Among the impacts being
experienced in coastal areas are an increase in oxygen-depleting algae blooms,
coral degradation and accelerated erosion.
“Protect tidal areas and you
protect the rest of the estuary,” said Scott, noting that these vital areas are
some of the most fragile and most polluted on the planet. “Tourism is a type of
development. Our urban footprint is changing the landscape dramatically. Estuarine
systems are being impacted by urbanization.”
Scott noted that a 1 percent
increase in population generates a 5 percent increase in development — a
footprint that increases the amount of impervious surfaces, exasperates
problems such as stormwater runoff and impacts water quality.
“Population growth and increased
impervious cover are changing ecosystem function and services,” he said.
During his talk a day later,
Preston spoke about adapting to climate change in terms of risk management.
Extreme weather will certainly occur, he said, but the extent of the effects
will be determined by exposure and vulnerability.
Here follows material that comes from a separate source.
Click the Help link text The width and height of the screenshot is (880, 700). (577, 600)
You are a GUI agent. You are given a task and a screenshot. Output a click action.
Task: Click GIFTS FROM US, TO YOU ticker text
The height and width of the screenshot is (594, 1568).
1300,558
Preston used a pair of recent
earthquakes to make his point. In April, a 7.8-magnitude earthquake killed
nearly 9,000 people in Nepal, a country with an old building stock. A month
later, an earthquake of the same magnitude hit Japan, which has strict building
codes. Twelve people suffered minor injuries and businesses returned to normal
a day later.
In the United States, he said,
many states and municipalities, mostly those on either coast, are planning to
deal with climate change, but just as many aren’t. He noted that dumping sand
on a beach after a hurricane is not adaptation planning.
“Manipulating the environment to
sustain the status quo is not adaptation planning,” Preston said, noting that
the middle of the country, with the exception of Colorado, isn’t doing much
with respect to climate-change planning. “Texas has no plan for the future or the
present.”
But even in the places that have
plans — Preston noted that Boston and New York City have done plenty of
adaptation planning — the real challenge will come in trying to implement those
“thousands upon thousands of pages of paper,” he said.
Implementation is hindered by an
addiction to economic growth, corruption and special interests. This adherence
to the status quo is expensive, but the cost is subjective.
“Continued development along the
coast exposes more people and more development to extreme weather,” Preston
said. “We keep getting whacked. Some say that is a function of economic growth
and rebuild. Others say we need to get a handle on this problem. Different
places care about different things and have different values. There’s a lot at
play when it comes to coastal protections.”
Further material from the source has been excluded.